Déclaré à la SACD
LA PASSION DE JEANNE D'ARC.
par Michel Fustier
(toutes les pièces de M.F. sur : http://theatre.enfant.free.fr )
PERSONNAGES
Le récitant, qui raconte l'histoire,
Jeanne, qui prononce des paroles qu'elle a réellement dites.

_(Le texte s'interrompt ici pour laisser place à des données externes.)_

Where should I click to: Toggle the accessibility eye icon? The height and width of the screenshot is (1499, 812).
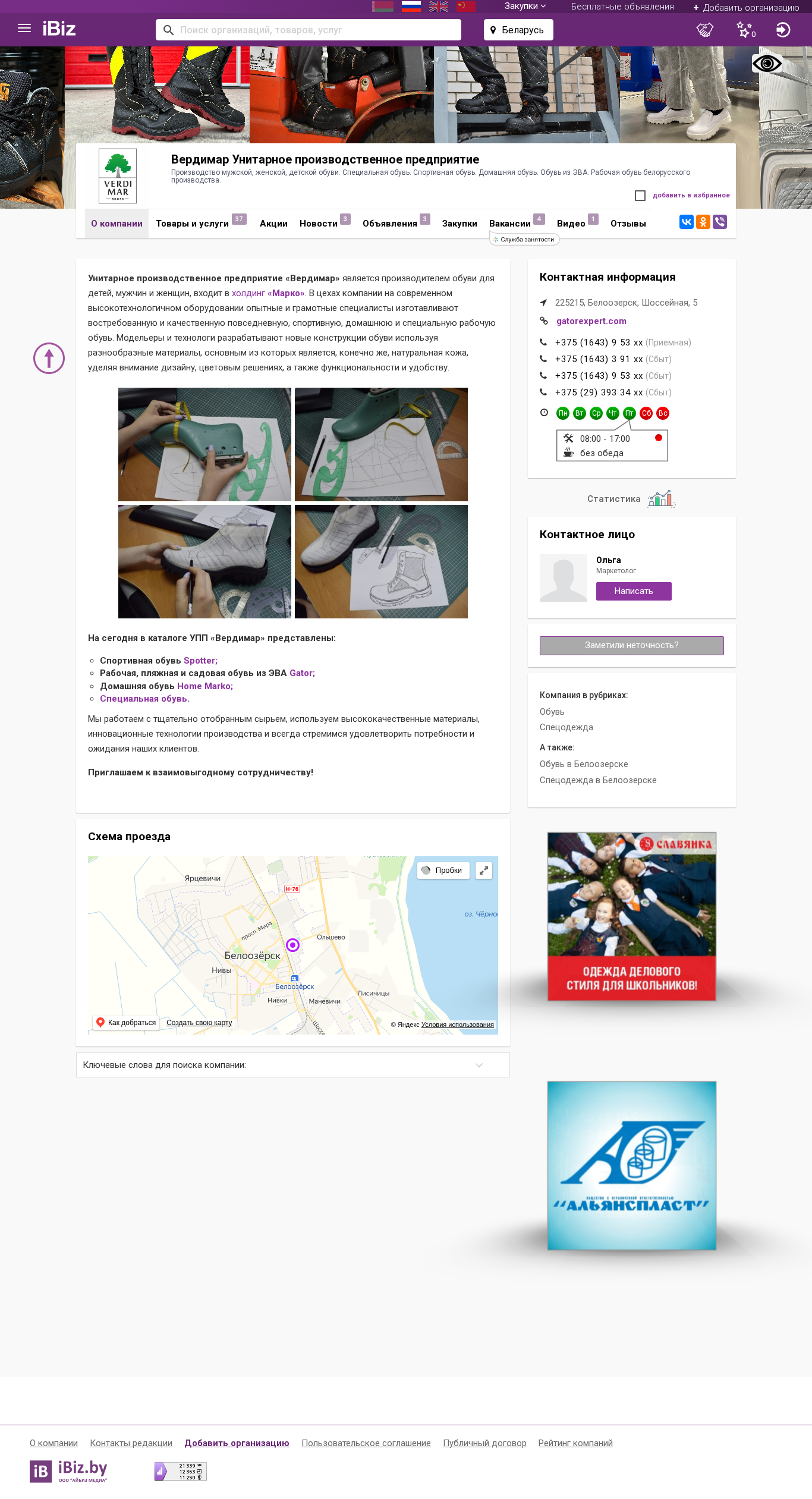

Trois acteurs qui tiennent ensemble les rôles collectifs (voix et chefs
de guerre)
et séparément les rôles individuels (Baudricourt, Dauphin,
Warwick)
(on peut faire de ce texte une sorte de lecture sacrée: chacun acteur
aura alors son pupitre)
L'HISTORIEN DE SERVICE - Au Moyen Age, les Français se battirent longuement
contre les Anglais qui avaient envahi une partie de ce qui sera plus tard leur
pays. Ce fut la Guerre de cent ans qui commença en 1337 et se termina
en 1453. Le moment le plus terrible fut la fameuse bataille d'Azincourt, en
1415, où périt sous les flèches anglaises une grande partie
de la noblesse française. La situation était désespérée:
mais Jeanne d'Arc venait de naître à Domrémy… La forme
adoptée pour cette pièce est analogue à celle des Passions
de Bach: un récitant et les différents personnages qui interviennent
dans le récit.
- 1 -
LE RECITANT - En ce temps-là il naquit à Domrémy une petite
fille que l'on appela Jeanne. Et, lorsqu'elle eut grandi, cette petite fille
entendit des voix qui lui disaient :
LES VOIX - Au nom de Dieu, il faut que tu ailles chasser les Anglais hors de
France…
LE RECITANT - Il faut dire que la France était en grande partie occupée
par les Anglais et qu'ils voulaient maintenant la conquérir toute entière.
Et la guerre était partout, la guerre très cruelle. On assiégeait
les villes, on brûlait les villages et les moissons… Et les voix
qu'entendait Jeanne ajoutaient:
LES VOIX - Et tu iras pour commencer faire lever le siège d'Orléans.
LE RECITANT - Les Anglais en effet assiégeaient Orléans, car il
y avait à Orléans un pont sur la Loire qui devait leur permettre
de passer du Nord de la France, qu'ils occupaient, au Sud qui était encore
Français. Il n'y avait pas beaucoup de ponts, en ce temps-là.
Et les voix ajoutaient encore:
LES VOIX - Et ensuite, tu iras faire sacrer le Dauphin à Reims…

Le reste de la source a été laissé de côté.